The top edge 60 of the facing comprises at least one sleeve 76 sealed in the facing 2. This sleeve is provided for screwing a ball bearing slidingly mounted on a shaft. Spreading means, fixed to the ball joint, make it possible to adjust the verticality of the visible face 55.

Of course, the invention is not limited to the examples which have just been described.

Thus, the facing of a device according to the invention may not be flat but, for example, cylindrical.
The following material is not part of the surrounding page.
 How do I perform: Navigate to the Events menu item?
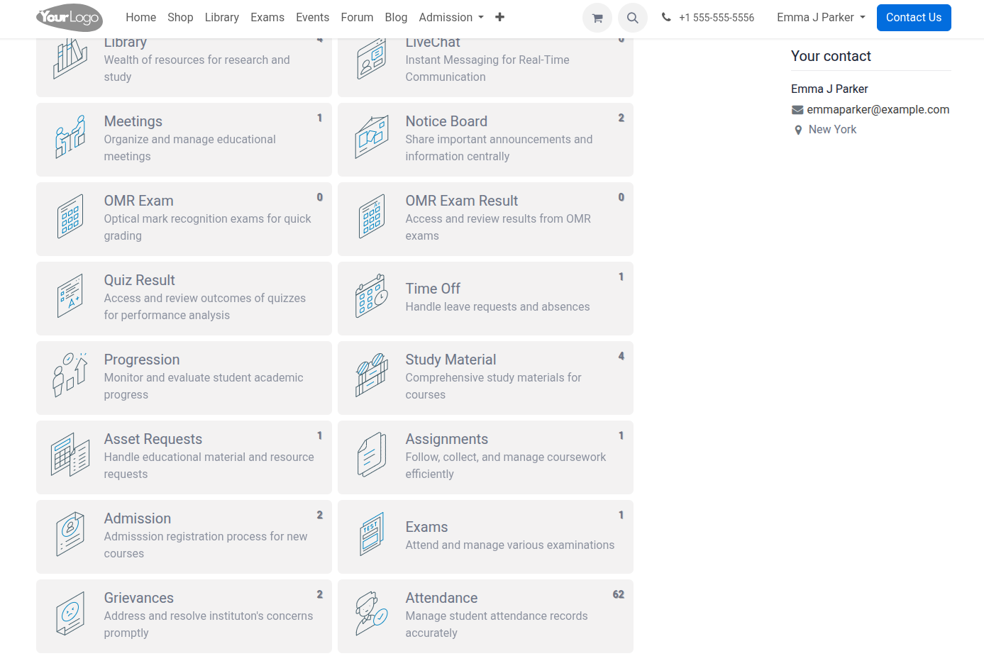(312, 17)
The insulation board and the hands frequently have a low melting point, for example 160 ° C. Thanks to the provisions of the invention, including the alternating inclination of connectors, in case of fire, the disappearance of the insulating wall has no consequences affecting the safety of personnel in charge of the management of this disaster. Unlike the methods traditionally used, the facing is not fixed by elements reported on the structure, for example by dowels; on the contrary, it is sealed in the structural filling by metal elements which guarantee a durable attachment or which, at least, significantly delays the risk of ruin of a wall built with a device according to the invention. This positive fixation is achieved by the recovery of steels in a mineral matrix which greatly delays its ruin. In addition, the three-dimensional arrangement of the connectors that connect the structural concrete elements and the siding also makes it possible to separate this facing from those immediately below. This arrangement also has the advantage of expanding the range of choices for the insulating material since the mechanical strength of the latter does not affect the mechanical behavior of the assembly. This aspect is reinforced by the filtering nature of the filtering wall which makes it possible to lower the value of the hydrostatic pressure during the filling of the structural volume and limits the risk of compromising, by compression, the insulation characteristics of the insulation. The use of a device makes it possible to meet in particular the disadvantages of the methods of the prior art; it allows in particular: - a strong reduction of the hydrostatic pressure resulting from the filling, - a perfect transmission of the charges in the structural part of the wall, cast at one time with a substantially homogeneous material; a clipping of the outer facing by connectors positively connected to the structure, elimination of the thermal bridges due to the connectors, reduction of the weight of the prefabricated elements, an incorporated adjustment of the prefabricated faces which allows greater manufacturing tolerances, - an increase in safety in case of fire

Claims (8)

claims 1. Device (1) of formwork lost to construct a wall of a building, characterized in that it comprises, from the outside (E) inward (N) of said building: - a facing (2); an insulating panel (3); - an armature cage (4); and, a filtering and formwork inner wall (5) fixed to said cage (4). 2. Device (1) according to claim 1, characterized in that it comprises between the filtering wall (5) and the insulating panel (3) a volume adapted to set up on site, at once, a structural material wherein the cage (4) is provided to be substantially completely embedded. 3. Device (1) according to one of claims 1 or 2, characterized in that it comprises connectors (24) for fixing the facing (2) to the cage (4). 4. Device (1) according to claim 3, characterized in that each connector (24) comprises a rod, a proximal element (28) through the insulating panel and a caudal element (27), preferably forming a bend with the proximal element. 5. Device (1) according to claim 4, characterized in that each connector (24) comprises, at a free end (31) of the proximal element (28), means for fixing, preferably by screwing, a hand (26), said hand comprising means (43) for pressing the insulating panel against the cage (4). 6. Device (1) according to claim 4, characterized in that each connector (24) comprises, at a free end (31) of the proximal element (28), means for fixing, preferably by screwing, a hand (26), said hand comprising means (48,49) for attaching an armature (35) for the facing (2). 7. Formwork system, characterized in that it comprises several devices (1) according to one of claims 1 to 6. 8. A method of constructing an insulating wall, characterized in that it uses at least one device according to one of claims 1 to 6.